> [RECORDS FOR THE TASK]:
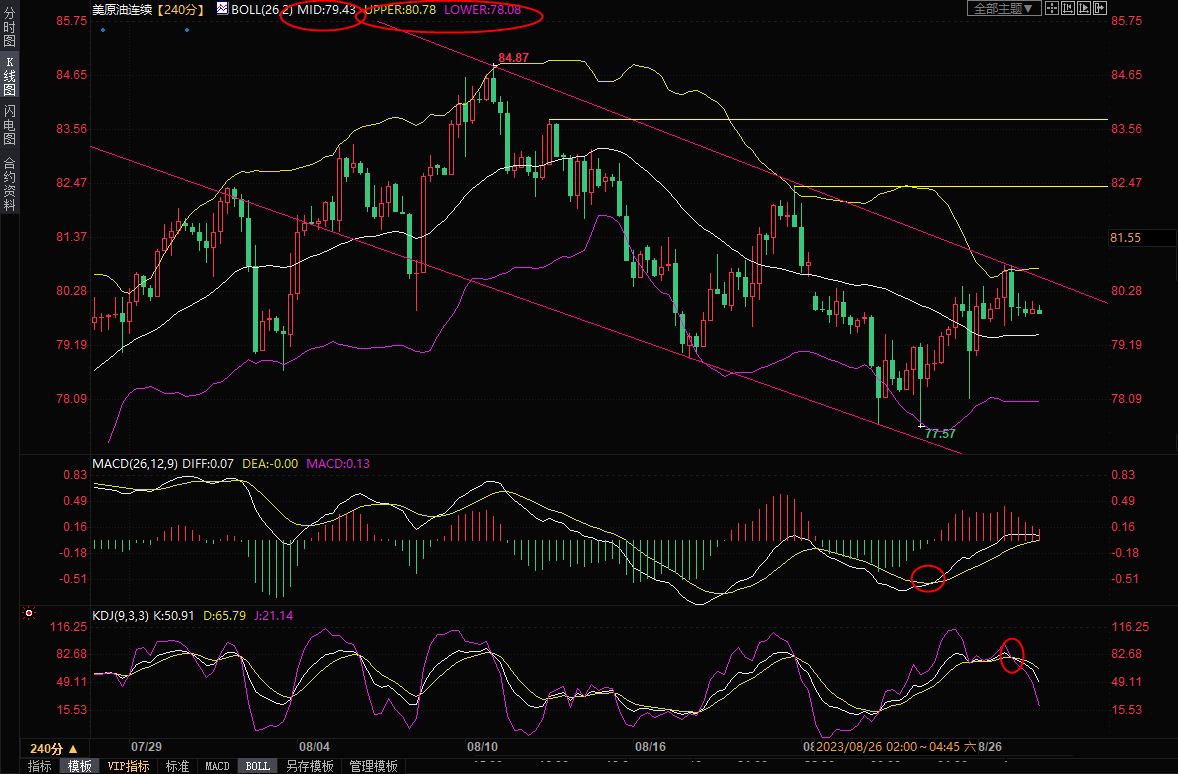Click the chart play-forward icon at top right

(x=1085, y=8)
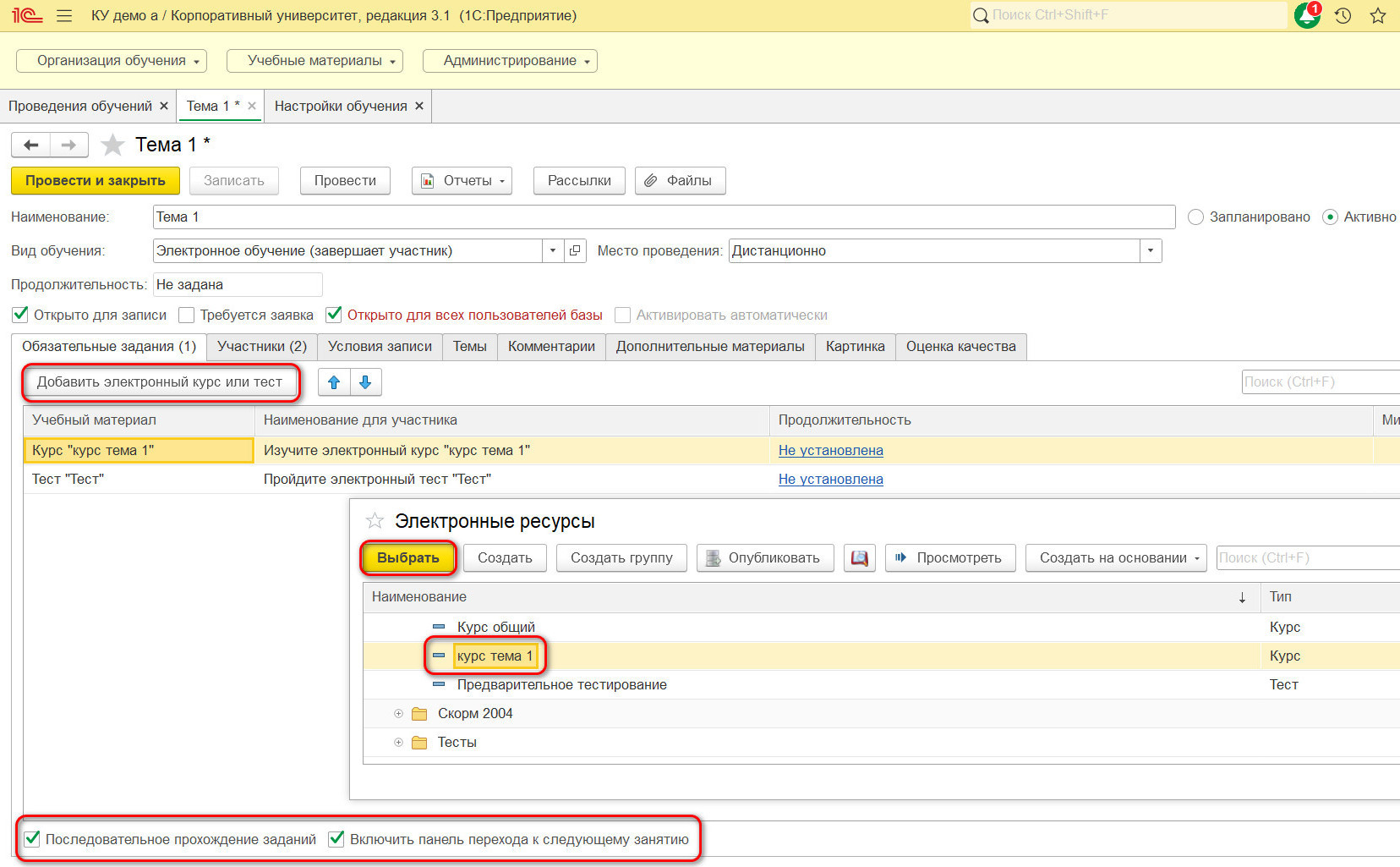Screen dimensions: 1400x867
Task: Click Не установлена link for Тест row
Action: click(830, 480)

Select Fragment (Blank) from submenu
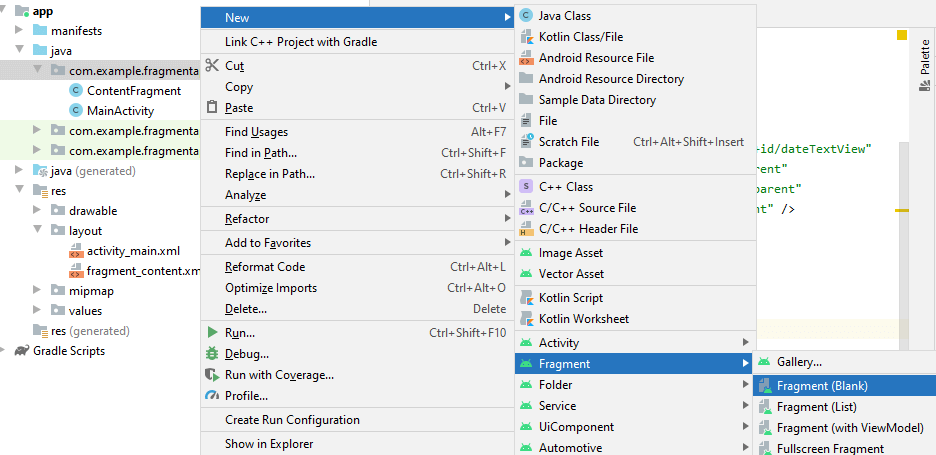tap(822, 386)
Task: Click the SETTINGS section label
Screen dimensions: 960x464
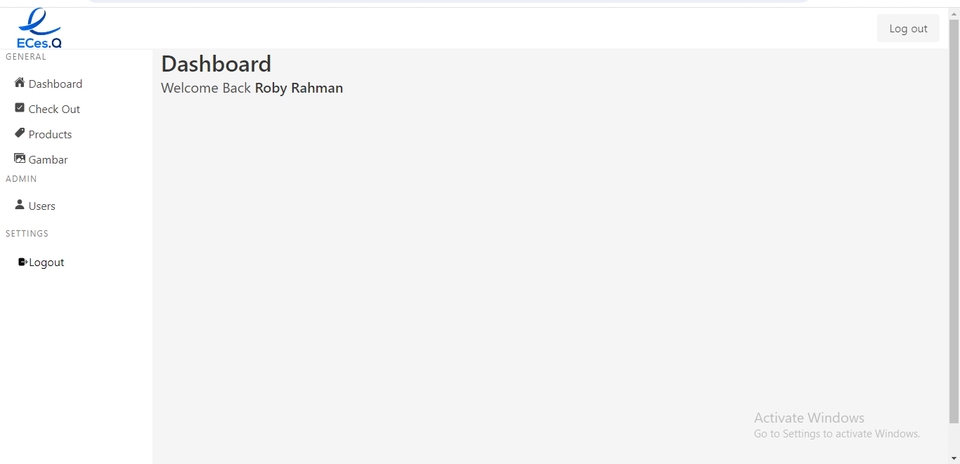Action: tap(27, 233)
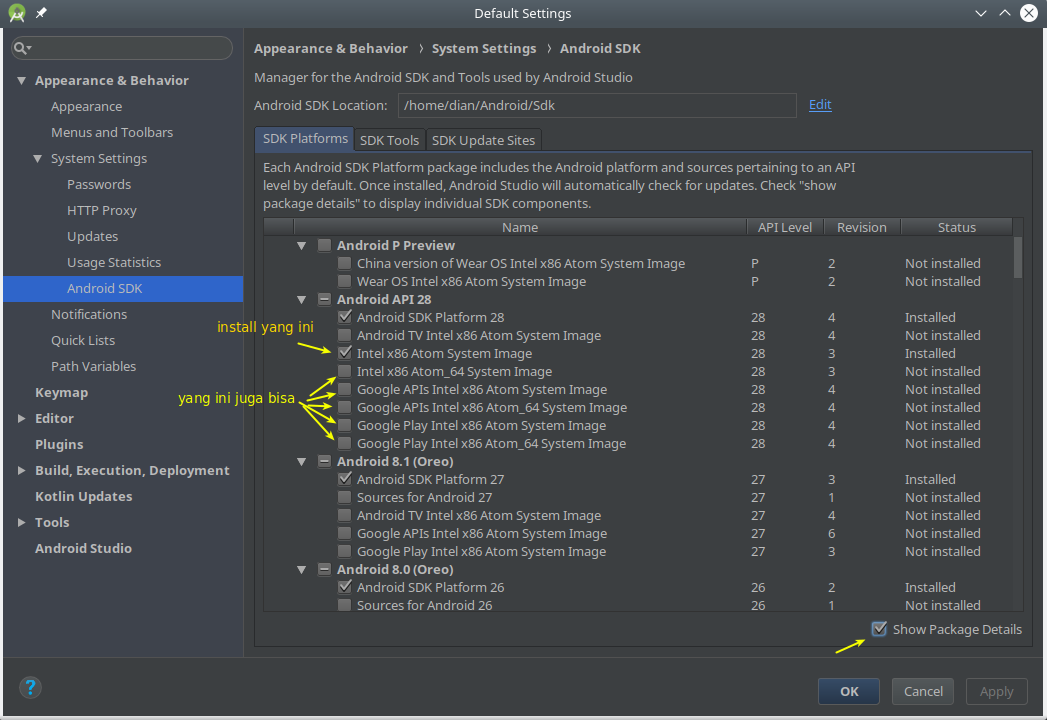Collapse the Android 8.1 (Oreo) group

click(x=301, y=461)
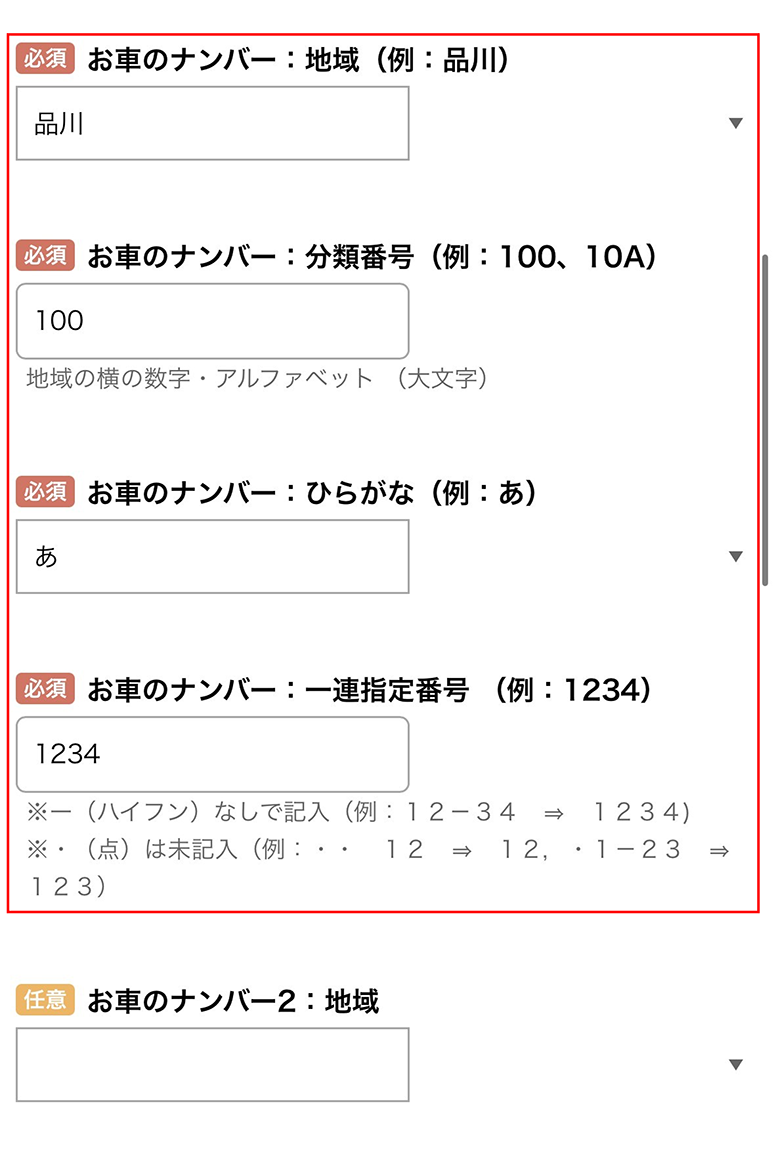Focus the 一連指定番号 input containing 1234
Viewport: 774px width, 1159px height.
pos(212,754)
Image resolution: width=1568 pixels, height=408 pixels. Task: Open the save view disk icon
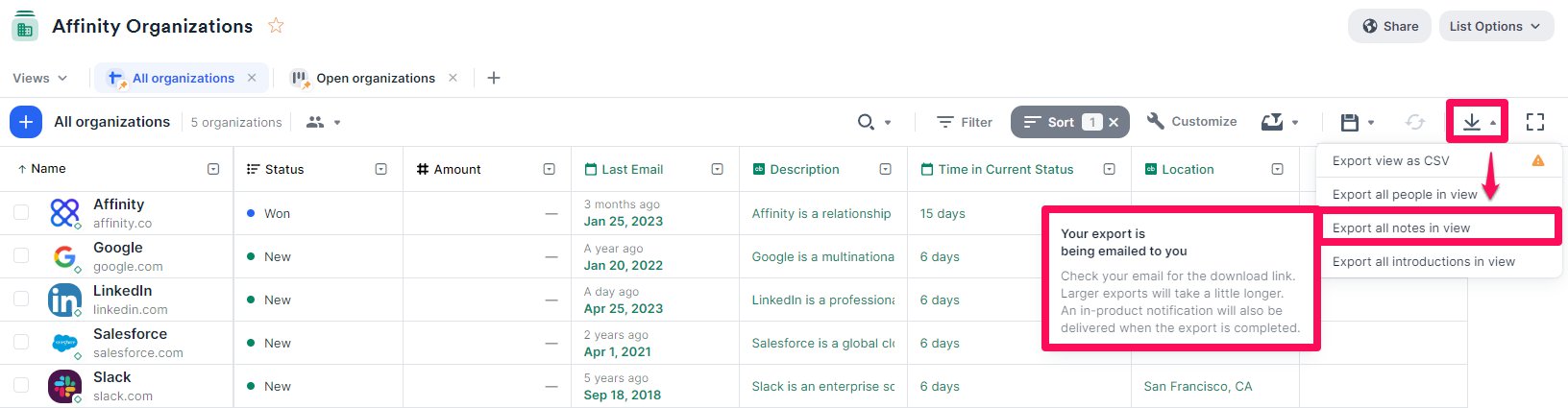tap(1350, 122)
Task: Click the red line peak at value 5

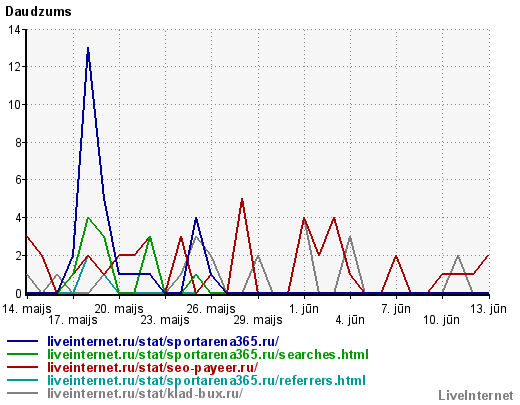Action: click(242, 199)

> [EXERCISE BRIEF]: Copy every line of the records above word for word, leaving out the pictures.

> [RESPONSE]:
Click the chart play-forward icon at top right

(x=1085, y=8)
Screen dimensions: 1400x867
Task: Click Не установлена link for Тест row
Action: click(830, 480)

Select Fragment (Blank) from submenu
tap(822, 386)
Task: Click the SETTINGS section label
Screen dimensions: 960x464
Action: tap(27, 233)
Collapse the Android 8.1 (Oreo) group

click(x=301, y=461)
Focus the 一連指定番号 input containing 1234
Viewport: 774px width, 1159px height.
pos(212,754)
Image resolution: width=1568 pixels, height=408 pixels. Task: Open the save view disk icon
tap(1350, 122)
Task: Click the red line peak at value 5

Action: click(242, 199)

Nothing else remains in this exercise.